Preliminary Report of a Prospective, Randomized Trial of Underwater Seal for Spontaneous and Iatrogenic Pneumothorax

2007 
Background Management of pneumothorax has traditionally been tube thoracostomy and −20 cm H 2 O suction. The purpose of our study was to determine if underwater seal in iatrogenic and spontaneous pneumothoraces is safe and efficacious and if small-caliber chest tubes are appropriate for routine use in pneumothorax. Study design From April 2001 through October 2003 patients with iatrogenic or spontaneous pneumothorax were enrolled in this prospective, randomized trial. Small-bore catheters were inserted.
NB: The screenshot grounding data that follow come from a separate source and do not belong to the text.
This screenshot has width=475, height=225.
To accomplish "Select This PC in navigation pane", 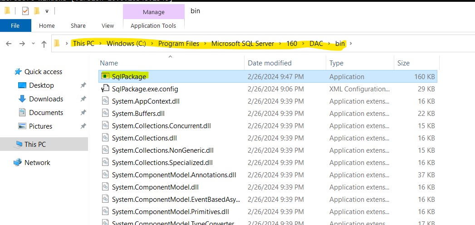I will pyautogui.click(x=35, y=145).
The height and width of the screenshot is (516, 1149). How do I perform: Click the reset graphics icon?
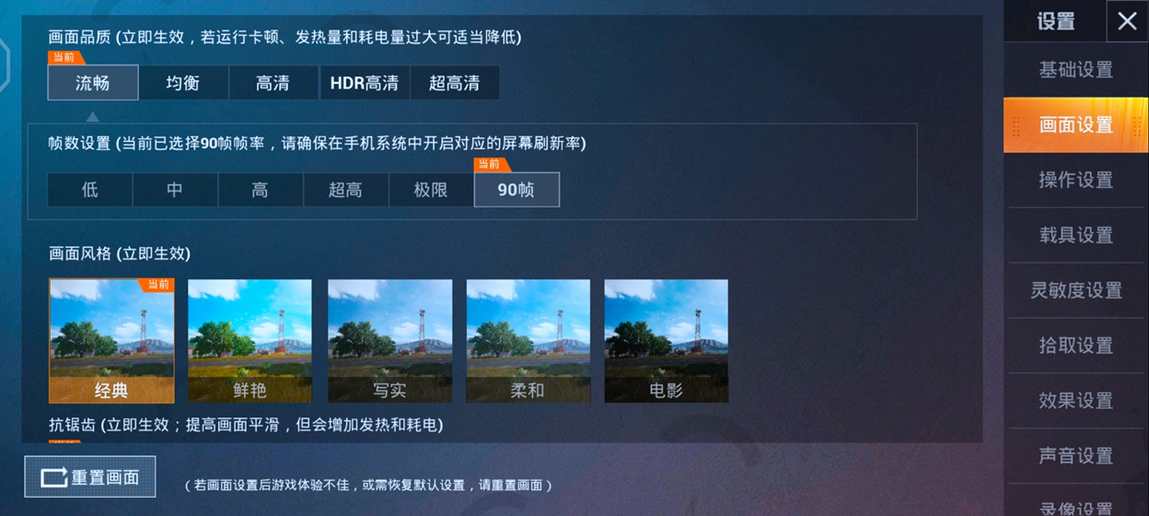[54, 477]

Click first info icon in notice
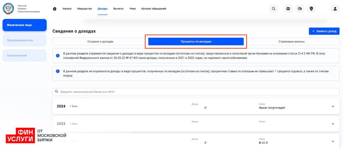pyautogui.click(x=57, y=56)
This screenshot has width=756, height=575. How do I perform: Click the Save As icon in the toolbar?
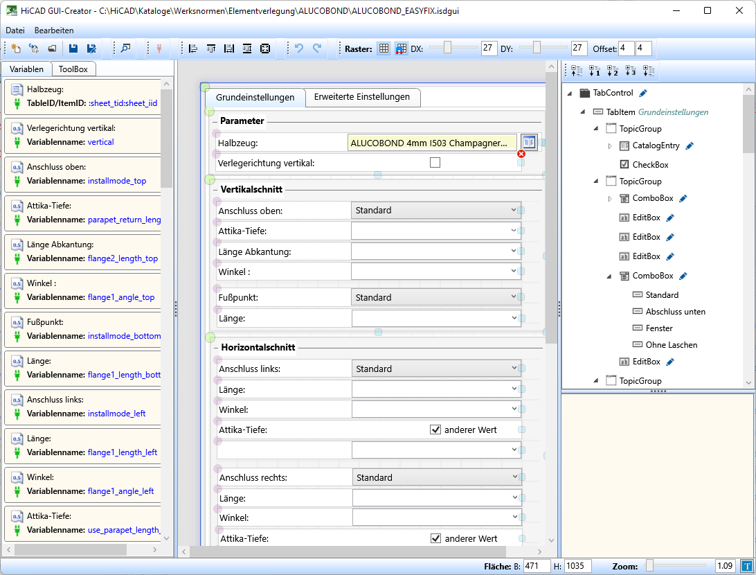pyautogui.click(x=91, y=48)
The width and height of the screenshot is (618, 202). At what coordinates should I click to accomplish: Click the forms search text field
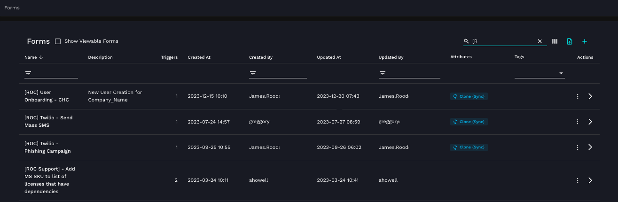pos(503,41)
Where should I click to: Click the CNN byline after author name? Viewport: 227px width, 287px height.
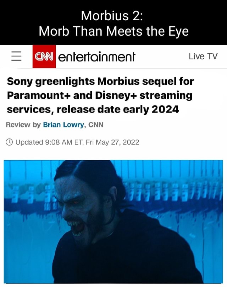click(96, 125)
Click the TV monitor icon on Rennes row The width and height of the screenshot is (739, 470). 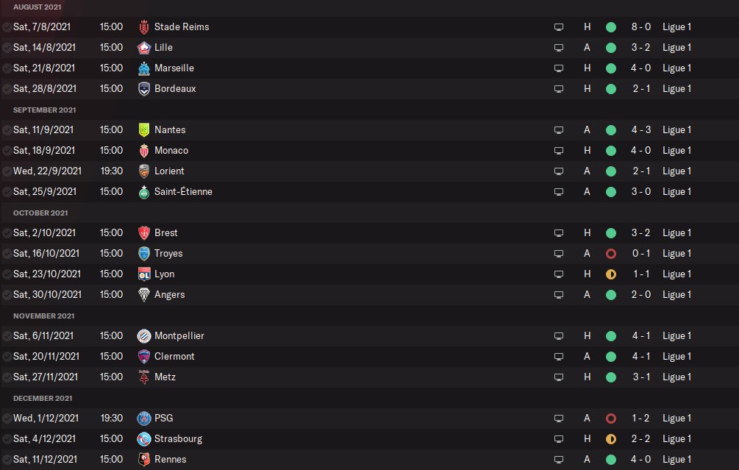click(559, 460)
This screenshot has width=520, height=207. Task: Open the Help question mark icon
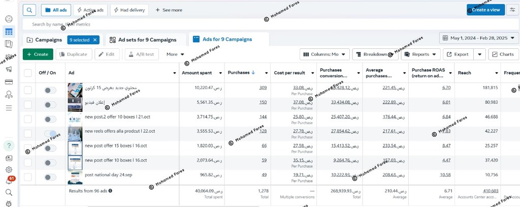click(9, 146)
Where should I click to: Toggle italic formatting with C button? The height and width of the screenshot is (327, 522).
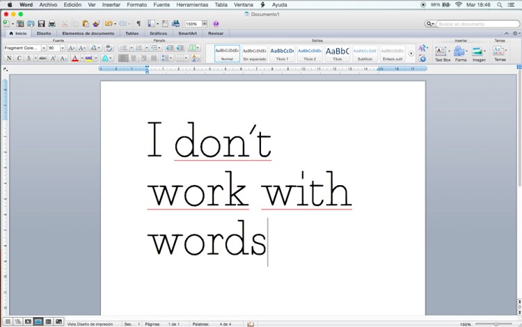(x=18, y=58)

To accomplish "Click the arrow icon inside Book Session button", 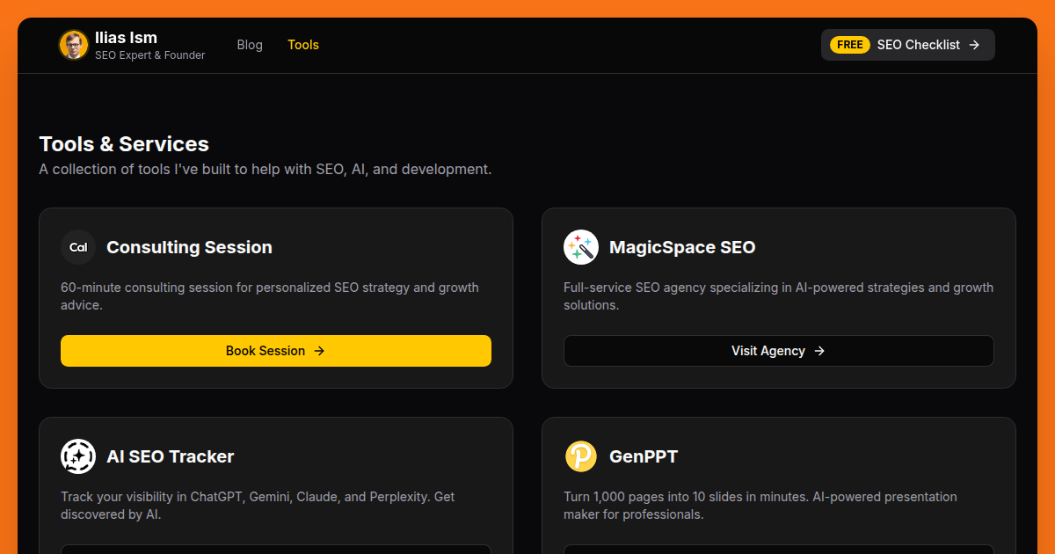I will (x=322, y=351).
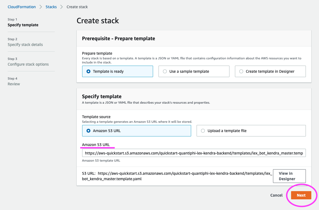Image resolution: width=319 pixels, height=210 pixels.
Task: Click inside the Amazon S3 URL text field
Action: [x=194, y=153]
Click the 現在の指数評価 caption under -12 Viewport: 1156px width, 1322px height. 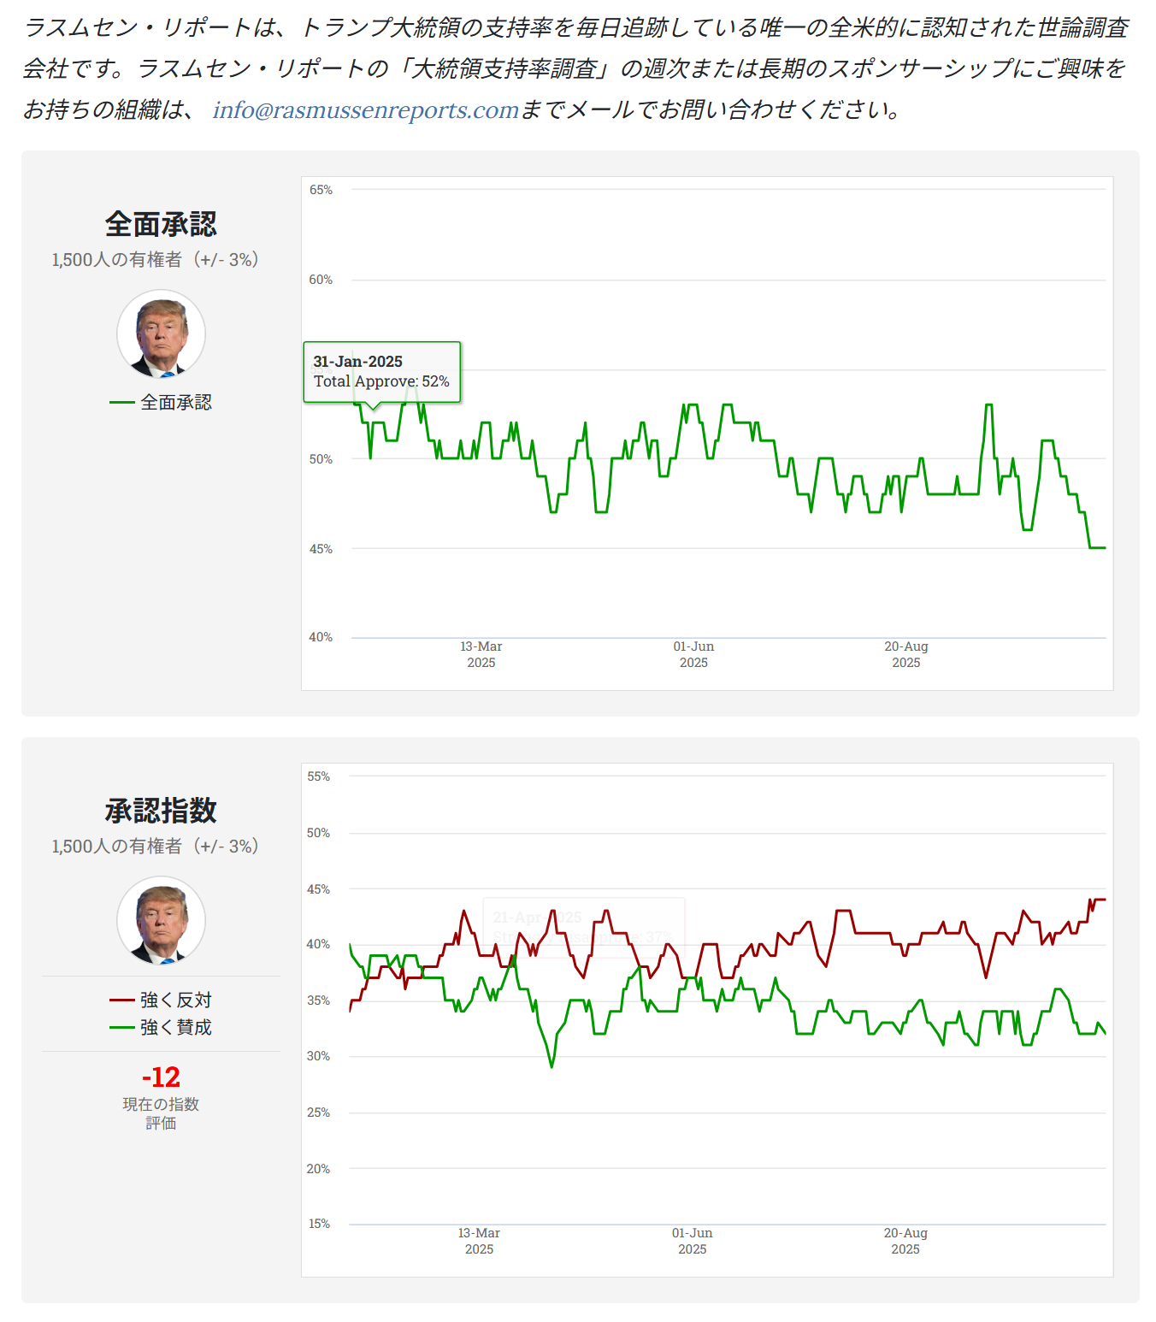(x=161, y=1113)
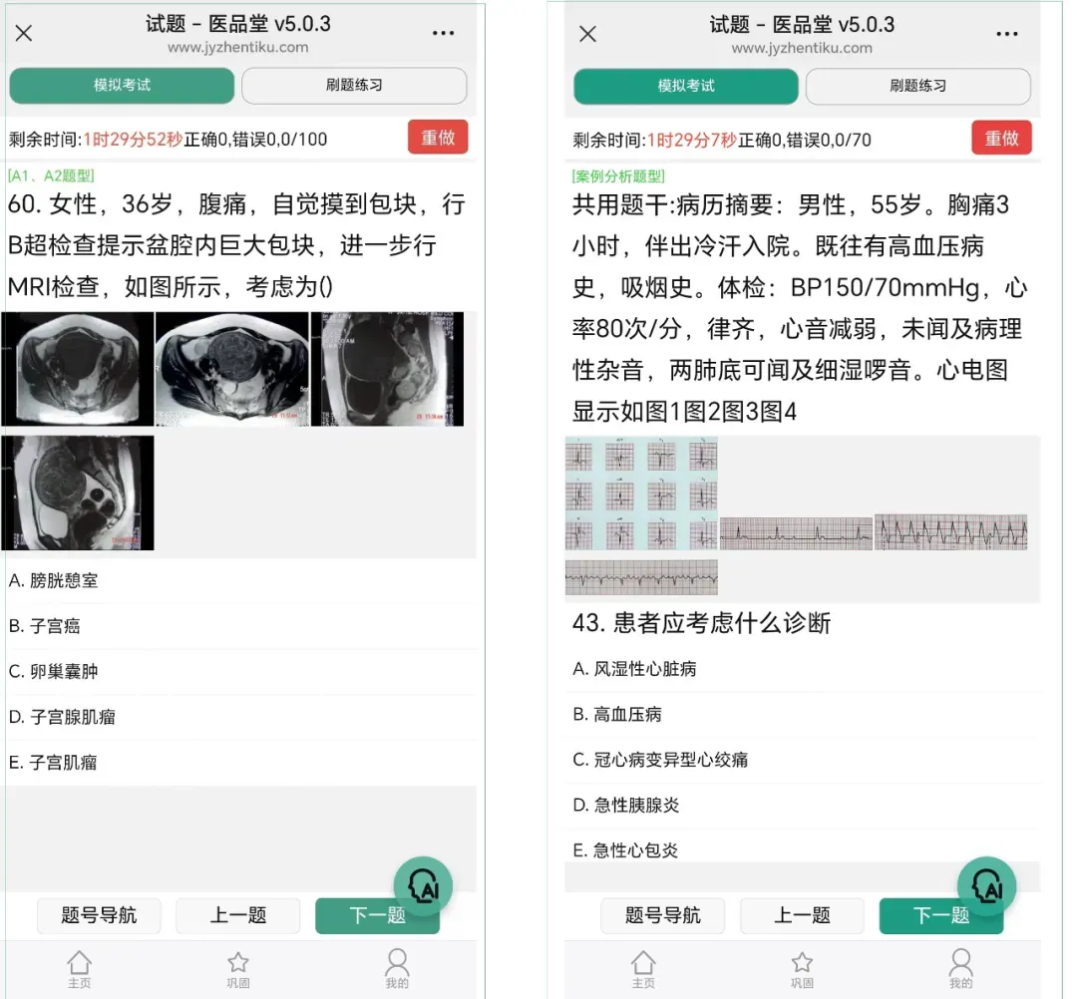
Task: Open the AI assistant icon in left screen
Action: [423, 885]
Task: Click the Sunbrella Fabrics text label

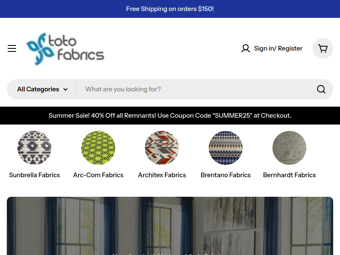Action: 34,175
Initial management was 1 hour −20 cm H 2 O suction, chest radiography, and randomization into −20 cm H 2 O suction, −10 cm H 2 O suction, or underwater seal. Tubes were discontinued at 48 hours if there were no pneumothoraces and no air leaks. Those with air leaks and recurrent pneumothoraces persisting 5 days underwent pleurodesis. The primary end point was successful chest tube removal at 48 hours. The secondary end point was need for pleurodesis. Results Twenty-nine patients were analyzed. Seven were randomized to −20 cm H 2 O suction, 11 to −10 cm H 2 O suction, and 11 to underwater seal. Most (59%, 17 of 29) chest tubes were successfully removed 48 hours after placement: 57% (4 of 7) after −20 cm H 2 O suction, 73% (8 of 11) after −10 cm H 2 O suction, and 45% (5 of 11) after underwater seal (p = 0.48). Seven (24%) required pleurodesis: 29% (2 of 7) after −20 cm H 2 O suction, 27% (3 of 11) after −10 cm H 2 O suction, and 18% (2 of 11) after underwater seal (p = 0.70). Conclusions Early underwater seal appears to be safe for treating iatrogenic and spontaneous pneumothoraces. It can achieve comparable frequencies of early chest tube removal and avoidance of operation compared with traditional management. A larger, multi-institutional study should be performed to demonstrate that pneumothorax treatment can effectively incorporate small-caliber tubes and underwater seal.